(Records from a data source)
** start **
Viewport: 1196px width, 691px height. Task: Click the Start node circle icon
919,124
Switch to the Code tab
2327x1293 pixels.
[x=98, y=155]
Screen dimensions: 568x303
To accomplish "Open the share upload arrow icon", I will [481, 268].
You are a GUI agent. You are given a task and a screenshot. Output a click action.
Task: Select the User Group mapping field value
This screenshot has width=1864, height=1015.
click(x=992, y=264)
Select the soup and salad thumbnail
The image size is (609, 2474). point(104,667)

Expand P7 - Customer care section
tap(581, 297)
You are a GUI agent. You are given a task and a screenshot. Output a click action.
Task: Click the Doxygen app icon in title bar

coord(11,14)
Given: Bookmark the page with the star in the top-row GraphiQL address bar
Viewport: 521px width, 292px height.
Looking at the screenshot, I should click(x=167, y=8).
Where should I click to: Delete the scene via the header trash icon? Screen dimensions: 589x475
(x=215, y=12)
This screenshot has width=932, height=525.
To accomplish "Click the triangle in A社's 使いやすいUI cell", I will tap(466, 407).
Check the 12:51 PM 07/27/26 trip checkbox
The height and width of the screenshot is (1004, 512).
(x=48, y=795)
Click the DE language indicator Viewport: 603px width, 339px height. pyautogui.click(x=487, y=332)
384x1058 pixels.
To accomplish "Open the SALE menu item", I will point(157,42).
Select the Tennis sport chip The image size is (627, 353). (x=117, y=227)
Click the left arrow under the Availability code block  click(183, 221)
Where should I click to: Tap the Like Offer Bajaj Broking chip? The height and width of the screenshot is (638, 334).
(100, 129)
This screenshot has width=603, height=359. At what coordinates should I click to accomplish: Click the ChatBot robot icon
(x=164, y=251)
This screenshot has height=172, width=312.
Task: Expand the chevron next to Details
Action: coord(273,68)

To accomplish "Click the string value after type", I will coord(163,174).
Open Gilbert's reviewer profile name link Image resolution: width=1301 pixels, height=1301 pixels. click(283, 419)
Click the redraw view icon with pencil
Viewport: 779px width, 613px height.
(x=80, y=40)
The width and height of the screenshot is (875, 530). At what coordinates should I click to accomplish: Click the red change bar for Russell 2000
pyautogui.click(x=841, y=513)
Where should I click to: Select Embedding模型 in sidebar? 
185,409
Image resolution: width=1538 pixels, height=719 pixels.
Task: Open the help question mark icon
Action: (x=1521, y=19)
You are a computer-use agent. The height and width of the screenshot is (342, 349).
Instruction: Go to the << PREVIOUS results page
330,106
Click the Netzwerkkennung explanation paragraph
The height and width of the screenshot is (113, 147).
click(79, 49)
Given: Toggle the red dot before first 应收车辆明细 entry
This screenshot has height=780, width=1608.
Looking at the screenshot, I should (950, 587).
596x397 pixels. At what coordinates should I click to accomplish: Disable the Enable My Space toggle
** end **
Do this:
Edit the lines above so that "Viewport" becomes "Window" everywhere, leaving everything else unchanged.

Solution to this problem:
Window: 1196px width, 691px height. Task: Click the Start node circle icon
919,124
Switch to the Code tab
2327x1293 pixels.
[x=98, y=155]
Screen dimensions: 568x303
To accomplish "Open the share upload arrow icon", I will [481, 268].
You are a GUI agent. You are given a task and a screenshot. Output a click action.
Task: Select the User Group mapping field value
This screenshot has width=1864, height=1015.
click(x=992, y=264)
Select the soup and salad thumbnail
The image size is (609, 2474). point(104,667)

Expand P7 - Customer care section
tap(581, 297)
You are a GUI agent. You are given a task and a screenshot. Output a click action.
Task: Click the Doxygen app icon in title bar

coord(11,14)
Given: Bookmark the page with the star in the top-row GraphiQL address bar
Window: 521px width, 292px height.
Looking at the screenshot, I should click(x=167, y=8).
Where should I click to: Delete the scene via the header trash icon? Screen dimensions: 589x475
(x=215, y=12)
This screenshot has width=932, height=525.
To accomplish "Click the triangle in A社's 使いやすいUI cell", I will tap(466, 407).
Check the 12:51 PM 07/27/26 trip checkbox
The height and width of the screenshot is (1004, 512).
(x=48, y=795)
Click the DE language indicator Window: 603px width, 339px height. pyautogui.click(x=487, y=332)
384x1058 pixels.
To accomplish "Open the SALE menu item", I will point(157,42).
Select the Tennis sport chip The image size is (627, 353). (x=117, y=227)
Click the left arrow under the Availability code block  click(183, 221)
Where should I click to: Tap the Like Offer Bajaj Broking chip? The height and width of the screenshot is (638, 334).
(100, 129)
This screenshot has width=603, height=359. At what coordinates should I click to accomplish: Click the ChatBot robot icon
(x=164, y=251)
This screenshot has height=172, width=312.
Task: Expand the chevron next to Details
Action: coord(273,68)

To accomplish "Click the string value after type", I will coord(163,174).
Open Gilbert's reviewer profile name link Image resolution: width=1301 pixels, height=1301 pixels. click(283, 419)
Click the redraw view icon with pencil
Window: 779px width, 613px height.
(x=80, y=40)
The width and height of the screenshot is (875, 530). At what coordinates should I click to accomplish: Click the red change bar for Russell 2000
pyautogui.click(x=841, y=513)
Where should I click to: Select Embedding模型 in sidebar? 
185,409
Image resolution: width=1538 pixels, height=719 pixels.
Task: Open the help question mark icon
Action: (x=1521, y=19)
You are a computer-use agent. The height and width of the screenshot is (342, 349).
Instruction: Go to the << PREVIOUS results page
330,106
Click the Netzwerkkennung explanation paragraph
The height and width of the screenshot is (113, 147).
click(79, 49)
Given: Toggle the red dot before first 应收车辆明细 entry
This screenshot has height=780, width=1608.
Looking at the screenshot, I should (950, 587).
596x397 pixels. At what coordinates should I click to accomplish: Disable the Enable My Space toggle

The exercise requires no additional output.